DATA IN THIS EXERCISE:
——
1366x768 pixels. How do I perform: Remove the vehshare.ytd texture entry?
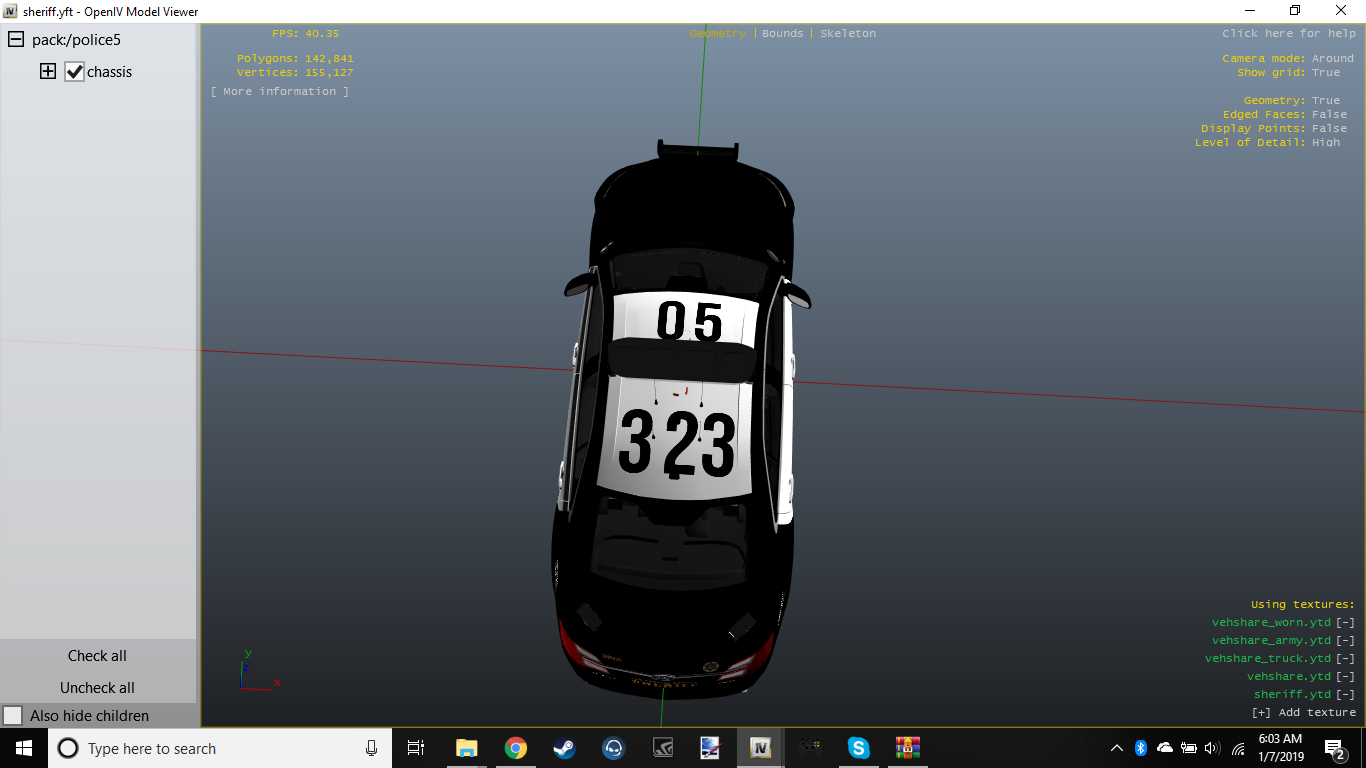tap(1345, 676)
——
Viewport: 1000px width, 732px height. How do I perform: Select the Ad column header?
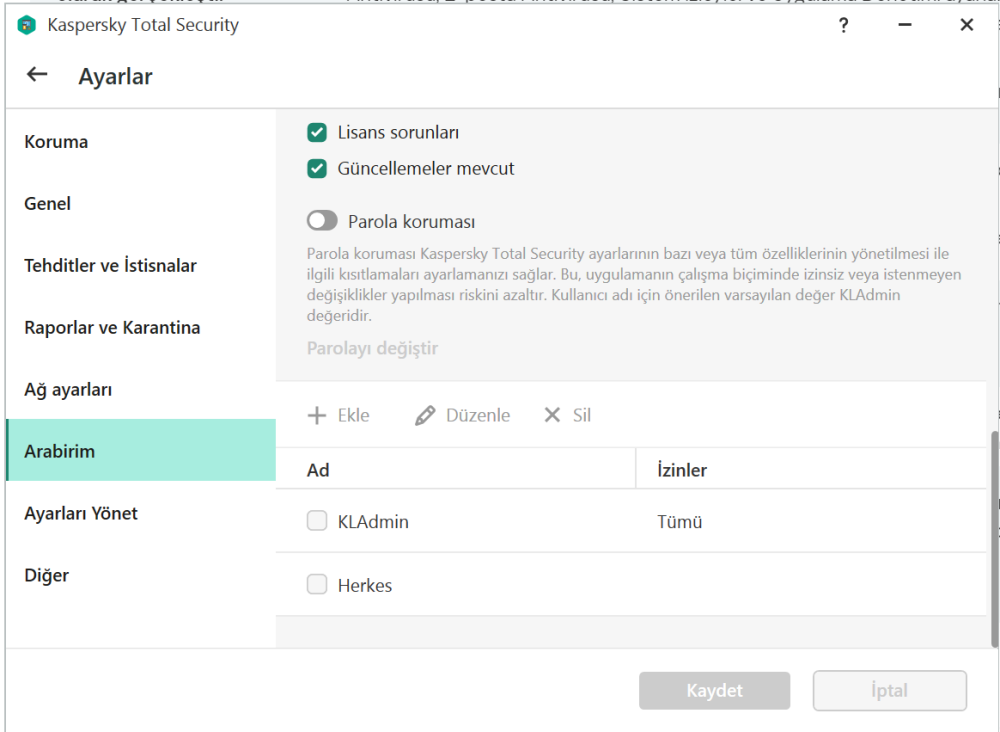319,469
——
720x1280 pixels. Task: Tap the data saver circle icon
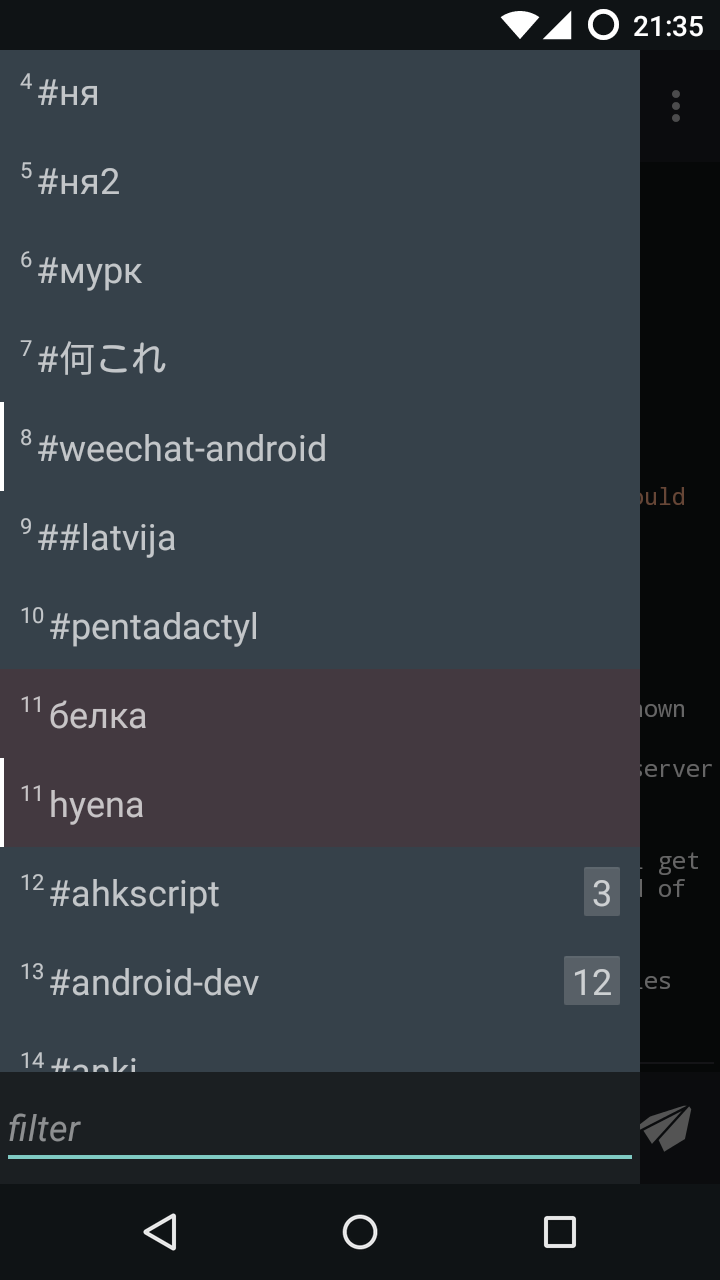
——
TASK BRIEF:
Can you rewrite the records starting at the line containing "1366x768 pixels. How" and ending at the line containing "tap(1345, 676)", with "Delete" in place of "Remove" and everything else unchanged? Leave the pictures out of your answer.

TASK RESPONSE:
1366x768 pixels. How do I perform: Delete the vehshare.ytd texture entry?
tap(1345, 676)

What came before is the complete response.